Why couldn’t Reynard look like the monster he was? If he had, Stefan could have enlisted the aid of some guards from the airport security force. All he could do was follow, observe, keep Reynard under careful surveillance until he led Stefan to his next intended victim.
The hell he would. If his reinforcements arrived and an opportunity arose, Stefan would try again to destroy Reynard, but only if they could do so in secrecy. He didn’t relish having to make difficult explanations to mortal cops.

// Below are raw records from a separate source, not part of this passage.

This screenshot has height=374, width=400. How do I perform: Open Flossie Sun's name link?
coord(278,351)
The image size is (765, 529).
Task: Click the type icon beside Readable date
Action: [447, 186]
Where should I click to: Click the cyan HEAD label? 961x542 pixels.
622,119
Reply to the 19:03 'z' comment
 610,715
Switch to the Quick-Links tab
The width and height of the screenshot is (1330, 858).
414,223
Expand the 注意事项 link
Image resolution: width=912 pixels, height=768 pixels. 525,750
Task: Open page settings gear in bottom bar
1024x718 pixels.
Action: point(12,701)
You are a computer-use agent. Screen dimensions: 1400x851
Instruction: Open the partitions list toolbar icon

Stefan raised the newspaper to shield his face from view and began to follow his prey, careful to stay a few yards back. His fingers itched to tighten about the other vampire’s muscular neck now, overwhelm him, spill his lifeblood as surely as he had slaughtered those twenty women. Stefan’s cheek throbbed, the wound a painful reminder of his failure to stop Louis in Atlanta. Fishing a handkerchief from his pocket, he dabbed away fresh blood that had again begun trickling from the deep laceration.
His stomach roiled as though he’d given in to temptation and sampled some delectable tidbit of human nourishment. When he watched Reynard assist his fellow passenger with two bulky bags, he wanted to heave. How could one so evil look so benign?